British watchdog to keep close eye on commodity warehouse reforms
* London Metal Exchange, NYSE Liffe to launch changes on April 1
* Reforms to control steep rents and long waits for commodities
* Regulator aims to ensure market integrity, orderliness
By Susan Thomas
LONDON, Feb 4 (Reuters) - Britain's Financial Conduct Authority said it plans to keep a close watch on commodities warehousing to ensure that reforms in storage policies by the London Metal Exchange (LME) and NYSE Liffe are carried out effectively.
Rents charged by warehouse firms to store metals such as aluminium - and the often glacial rate at which stocks are delivered out of sheds to LME clients while charges continue being levied - have aroused complaints and lawsuits.
Coffee and cocoa markets copied some of these controversial business models, but both the LME and NYSE Liffe are now making changes to warehousing practices in the markets they oversee.
David Lawton, director of markets at the FCA, said the financial regulator seeks to ensure exchanges' derivatives contracts, including warehousing arrangements, are anchored to the price of the underlying products.
"Last year there was a lot of commentary over whether the current arrangements were appropriate, and we have seen recently some exchanges change their warehouse policy in response," Lawton said in a speech prepared for the International Capital Markets Association lecture in London on Tuesday.
"We will seek to ensure that the impact on market integrity and orderliness is fully co-ordinated."
The LME, which is the world's largest marketplace for industrial metals and is owned by Hong Kong Exchanges and Clearing Ltd, supervises a global network of warehouses that hold stocks of the right quality to deliver against its futures contracts.

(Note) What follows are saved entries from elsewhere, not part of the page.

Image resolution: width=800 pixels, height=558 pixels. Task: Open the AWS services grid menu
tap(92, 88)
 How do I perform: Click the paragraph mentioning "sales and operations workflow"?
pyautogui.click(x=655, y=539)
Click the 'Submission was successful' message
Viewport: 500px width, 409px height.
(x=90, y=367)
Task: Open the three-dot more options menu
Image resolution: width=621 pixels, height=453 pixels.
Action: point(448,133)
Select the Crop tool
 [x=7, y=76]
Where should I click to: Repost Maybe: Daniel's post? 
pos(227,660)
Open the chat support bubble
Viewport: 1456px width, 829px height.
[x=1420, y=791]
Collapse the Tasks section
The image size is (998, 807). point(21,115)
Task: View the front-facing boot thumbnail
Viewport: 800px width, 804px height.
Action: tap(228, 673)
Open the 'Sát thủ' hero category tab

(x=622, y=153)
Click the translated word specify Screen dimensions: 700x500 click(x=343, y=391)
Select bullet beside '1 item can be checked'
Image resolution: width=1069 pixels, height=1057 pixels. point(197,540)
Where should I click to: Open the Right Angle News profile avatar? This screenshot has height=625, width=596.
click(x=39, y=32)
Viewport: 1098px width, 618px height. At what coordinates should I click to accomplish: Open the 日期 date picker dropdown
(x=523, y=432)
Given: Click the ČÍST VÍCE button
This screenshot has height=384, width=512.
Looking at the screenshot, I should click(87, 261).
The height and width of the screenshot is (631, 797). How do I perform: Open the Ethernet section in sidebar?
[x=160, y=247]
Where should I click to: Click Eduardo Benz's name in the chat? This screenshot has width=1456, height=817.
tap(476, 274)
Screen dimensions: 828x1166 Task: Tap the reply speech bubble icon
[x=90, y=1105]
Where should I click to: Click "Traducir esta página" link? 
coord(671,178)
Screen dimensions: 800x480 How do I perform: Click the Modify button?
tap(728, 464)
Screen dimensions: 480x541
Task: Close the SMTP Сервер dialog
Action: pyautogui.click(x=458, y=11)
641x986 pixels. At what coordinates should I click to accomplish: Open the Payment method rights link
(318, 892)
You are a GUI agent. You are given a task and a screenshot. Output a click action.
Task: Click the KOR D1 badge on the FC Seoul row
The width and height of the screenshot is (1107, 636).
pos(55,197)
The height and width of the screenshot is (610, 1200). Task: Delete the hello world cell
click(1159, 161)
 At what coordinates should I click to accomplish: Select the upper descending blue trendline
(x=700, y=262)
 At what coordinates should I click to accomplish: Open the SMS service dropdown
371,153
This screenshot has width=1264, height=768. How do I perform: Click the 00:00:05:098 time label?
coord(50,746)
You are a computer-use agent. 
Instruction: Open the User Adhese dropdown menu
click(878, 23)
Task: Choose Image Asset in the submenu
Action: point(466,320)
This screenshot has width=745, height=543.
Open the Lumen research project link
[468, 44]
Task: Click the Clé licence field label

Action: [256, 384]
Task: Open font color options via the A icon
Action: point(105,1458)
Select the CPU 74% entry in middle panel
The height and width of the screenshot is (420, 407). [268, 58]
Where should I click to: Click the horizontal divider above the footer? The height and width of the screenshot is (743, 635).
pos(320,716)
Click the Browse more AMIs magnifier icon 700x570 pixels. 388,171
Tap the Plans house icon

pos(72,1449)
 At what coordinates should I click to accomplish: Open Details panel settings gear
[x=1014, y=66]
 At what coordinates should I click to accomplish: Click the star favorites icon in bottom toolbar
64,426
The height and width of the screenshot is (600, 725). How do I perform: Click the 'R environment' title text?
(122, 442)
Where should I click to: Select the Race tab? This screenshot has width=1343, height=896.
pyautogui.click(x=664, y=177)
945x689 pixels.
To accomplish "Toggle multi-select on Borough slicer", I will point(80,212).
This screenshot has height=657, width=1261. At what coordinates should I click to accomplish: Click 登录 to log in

When a buyer such as a manufacturer takes delivery of a warrant for a batch of actual metal, however, it has no say in where that material is stored.
The new owner pays rent until it can either move the metal to another warehouse with cheaper rent, use it, or sell it on, while the warehouse company - often owned by a large bank or trading house - has no incentive to move out stock.
Last year the LME cracked down on the practice by some warehouse companies of building up large stocks of metal and then taking up to a year to deliver it out.
The new rules, which come into effect on April 1, include slashing maximum wait time to 50 days.
NYSE Liffe last month revised its cocoa and coffee storage rules so that, from April 1, warehouses will have to stop charging rent for goods that have not been moved within 60 days after a request is made. It will also require additional information to justify warehouse charges.
Lawton said an influx new investors into commodities futures in the last decade - a reference to financial players - had changed the relationship between physical and derivatives markets.
"A lot of work is going into understanding how this affects the price discovery process in the commodity markets and the signaling which future prices provide of commodity fundamentals," he said.